■ What the exercise asks ■
Return every record below exactly as given.

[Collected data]
--------------------------------

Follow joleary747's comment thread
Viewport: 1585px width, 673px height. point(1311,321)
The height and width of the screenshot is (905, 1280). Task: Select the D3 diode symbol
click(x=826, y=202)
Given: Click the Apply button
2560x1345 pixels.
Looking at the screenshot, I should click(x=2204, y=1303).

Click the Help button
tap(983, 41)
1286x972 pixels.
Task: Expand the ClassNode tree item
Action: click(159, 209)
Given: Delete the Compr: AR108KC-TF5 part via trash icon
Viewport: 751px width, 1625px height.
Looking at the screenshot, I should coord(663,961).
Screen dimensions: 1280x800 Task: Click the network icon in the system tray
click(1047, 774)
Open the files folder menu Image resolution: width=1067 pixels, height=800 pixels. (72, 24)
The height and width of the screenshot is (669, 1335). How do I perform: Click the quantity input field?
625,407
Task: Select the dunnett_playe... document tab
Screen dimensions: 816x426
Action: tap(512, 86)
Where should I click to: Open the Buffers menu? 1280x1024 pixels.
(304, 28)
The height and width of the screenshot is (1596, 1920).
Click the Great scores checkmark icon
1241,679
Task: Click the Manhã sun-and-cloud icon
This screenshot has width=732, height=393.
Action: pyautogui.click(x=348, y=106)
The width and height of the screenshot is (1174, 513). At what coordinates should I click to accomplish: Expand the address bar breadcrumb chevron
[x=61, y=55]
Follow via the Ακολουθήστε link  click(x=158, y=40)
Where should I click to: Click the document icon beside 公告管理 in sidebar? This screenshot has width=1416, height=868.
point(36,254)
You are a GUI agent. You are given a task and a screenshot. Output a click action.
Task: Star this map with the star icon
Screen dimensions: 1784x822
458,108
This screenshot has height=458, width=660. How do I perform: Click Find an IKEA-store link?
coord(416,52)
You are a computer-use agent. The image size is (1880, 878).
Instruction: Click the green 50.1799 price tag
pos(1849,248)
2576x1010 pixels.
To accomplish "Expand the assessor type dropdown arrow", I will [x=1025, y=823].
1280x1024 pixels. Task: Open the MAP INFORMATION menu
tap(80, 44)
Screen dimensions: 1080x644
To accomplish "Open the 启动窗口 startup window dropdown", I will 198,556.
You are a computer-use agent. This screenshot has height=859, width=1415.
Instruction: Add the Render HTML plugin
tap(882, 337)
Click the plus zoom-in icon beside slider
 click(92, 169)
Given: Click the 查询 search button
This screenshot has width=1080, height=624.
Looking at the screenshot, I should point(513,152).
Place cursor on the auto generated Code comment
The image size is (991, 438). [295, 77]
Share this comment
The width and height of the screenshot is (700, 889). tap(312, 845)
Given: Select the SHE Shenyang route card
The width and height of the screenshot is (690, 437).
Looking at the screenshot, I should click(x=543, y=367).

--------------------------------

■ Answer to this exercise ■
Follow joleary747's comment thread
Viewport: 1585px width, 673px height. point(1311,321)
The height and width of the screenshot is (905, 1280). Task: Select the D3 diode symbol
click(x=826, y=202)
Given: Click the Apply button
2560x1345 pixels.
Looking at the screenshot, I should click(x=2204, y=1303).

Click the Help button
tap(983, 41)
1286x972 pixels.
Task: Expand the ClassNode tree item
Action: click(159, 209)
Given: Delete the Compr: AR108KC-TF5 part via trash icon
Viewport: 751px width, 1625px height.
Looking at the screenshot, I should coord(663,961).
Screen dimensions: 1280x800 Task: Click the network icon in the system tray
click(1047, 774)
Open the files folder menu Image resolution: width=1067 pixels, height=800 pixels. (72, 24)
The height and width of the screenshot is (669, 1335). How do I perform: Click the quantity input field?
625,407
Task: Select the dunnett_playe... document tab
Screen dimensions: 816x426
Action: tap(512, 86)
Where should I click to: Open the Buffers menu? 1280x1024 pixels.
(304, 28)
The height and width of the screenshot is (1596, 1920).
Click the Great scores checkmark icon
1241,679
Task: Click the Manhã sun-and-cloud icon
This screenshot has width=732, height=393.
Action: pyautogui.click(x=348, y=106)
The width and height of the screenshot is (1174, 513). At what coordinates should I click to accomplish: Expand the address bar breadcrumb chevron
[x=61, y=55]
Follow via the Ακολουθήστε link  click(x=158, y=40)
Where should I click to: Click the document icon beside 公告管理 in sidebar? This screenshot has width=1416, height=868.
point(36,254)
You are a GUI agent. You are given a task and a screenshot. Output a click action.
Task: Star this map with the star icon
Screen dimensions: 1784x822
458,108
This screenshot has height=458, width=660. How do I perform: Click Find an IKEA-store link?
coord(416,52)
You are a computer-use agent. The image size is (1880, 878).
Instruction: Click the green 50.1799 price tag
pos(1849,248)
2576x1010 pixels.
To accomplish "Expand the assessor type dropdown arrow", I will [x=1025, y=823].
1280x1024 pixels. Task: Open the MAP INFORMATION menu
tap(80, 44)
Screen dimensions: 1080x644
To accomplish "Open the 启动窗口 startup window dropdown", I will 198,556.
You are a computer-use agent. This screenshot has height=859, width=1415.
Instruction: Add the Render HTML plugin
tap(882, 337)
Click the plus zoom-in icon beside slider
 click(92, 169)
Given: Click the 查询 search button
This screenshot has width=1080, height=624.
Looking at the screenshot, I should point(513,152).
Place cursor on the auto generated Code comment
The image size is (991, 438). [295, 77]
Share this comment
The width and height of the screenshot is (700, 889). tap(312, 845)
Given: Select the SHE Shenyang route card
The width and height of the screenshot is (690, 437).
Looking at the screenshot, I should click(x=543, y=367).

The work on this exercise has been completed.